The Atomic theory
A theory of the structure and behavior of atoms has taken more than two millenia to evolve, from the abstract musings of ancient Greek philosophers to the high-tech experiments of modern scientists. However, prior to the scientific revolution and the development of the scientific method starting in the 16th century, ideas about the atom were mainly speculative. It wasn't until the very end of the 19th century that technology became advanced enough to allow scientists a glimpse of the atom's constituent parts: the electron, nucleus, proton, and neutron.
Greek Origins
The idea that all matter is made up of tiny, indivisible
particles, or atoms, is believed to have originated with the Greek
philosopher Leucippus of Miletus and his
student Democritus of Abdera in the 5th
century B.C. (The word atom comes from the Greek word atomos,
which means indivisible.) These thinkers held that, in addition to being too
small to be seen, unchangeable, and indestructible, atoms were also completely
solid, with no internal structure, and came in an infinite variety of shapes
and sizes, which accounted for the different kinds of matter. Color, taste, and
other intangible qualities were also thought to be composed of atoms.

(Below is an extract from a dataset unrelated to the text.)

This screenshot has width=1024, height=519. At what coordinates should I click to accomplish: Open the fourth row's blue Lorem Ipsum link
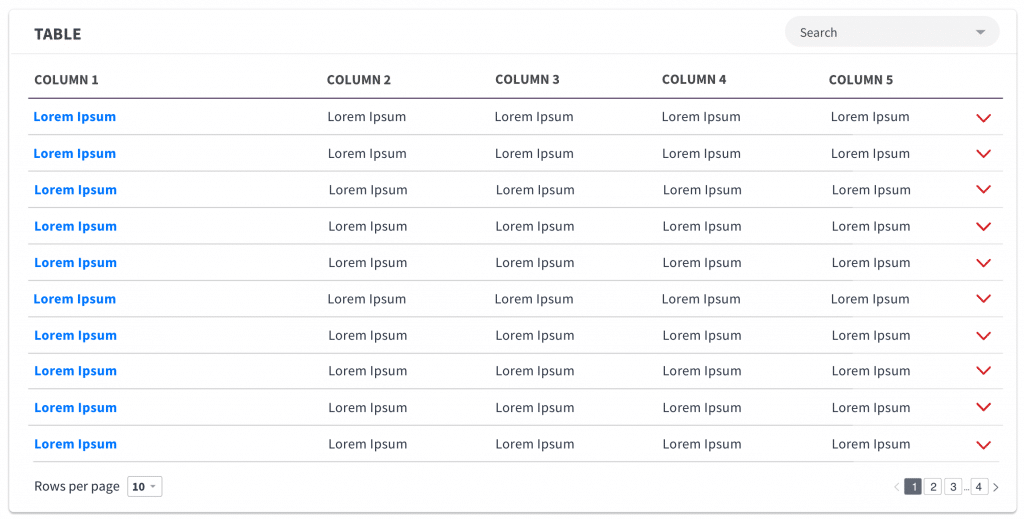pyautogui.click(x=75, y=227)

While the idea of the atom was supported by some later Greek
philosophers, it was fiercely attacked by others, including Aristotle, who argued against
the existence of such particles. During the Middle Ages in Europe, Roman
Catholic theologians were heavily influenced by Aristotle's ideas, and so
atomic philosophy was largely dismissed for centuries. However, the Greeks'
conception of the atom survived, both in Aristotle's works (his arguments
against) and in another classical work by the Roman author
Lucretius, De rerum
natura (On the Nature of Things), which was rediscovered in Europe at
the start of the Renaissance.
Modern Development
Modern atomic theory is generally said to begin with John
Dalton, an
English chemist and meteorologist who in 1808 published a book on the
atmosphere and the behavior of gases that was entitled A New System of
Chemical Philosophy. Dalton's theory of atoms rested on four
basic ideas: chemical elements were composed of atoms; the atoms of an element
were identical in weight; the atoms of different elements had different
weights; and atoms combined only in small whole-number ratios, such as 1:1,
1:2, 2:1, 2:3, to form compounds.
Not all of these ideas were new; the Greeks had already
introduced the idea that elements were composed of atoms and that atoms of
different elements had different physical properties. Dalton's particular
contribution, which distinguished his work from what had been done before, was
his method for actually determining atomic
weight.
In an essay published in 1805, Dalton had included a list of atomic weights for
21 elements. Dalton was also the first to propose standard symbols for the
elements.
Subatomic Structure
Dalton's work was mainly about the chemistry of atoms how
they combined to form new compounds rather than the physical, internal
structure of atoms, although he never denied the possibility of atoms' having a
substructure. Modern theories about the physical structure of atoms did not
begin until 1897, with J. J.
Thomson's discovery
of the electron.
Actually, what Thomson discovered was that cathode
rays were
streams of negatively charged particles with a mass about 1,000 times smaller
than a hydrogen atom. He claimed that these particles, which he called
corpuscles, were the things that atoms were made from. The term ?electron?
predated Thomson's discovery a few years earlier Irish physicist G. J. Stoney
had proposed that electricity was made of negative particles called electrons, and scientists had
adopted the word to refer to anything with an electric charge. However,
Thomson, who was a physicist at Cambridge University, was the first to suggest
that these particles were a building block of the atom.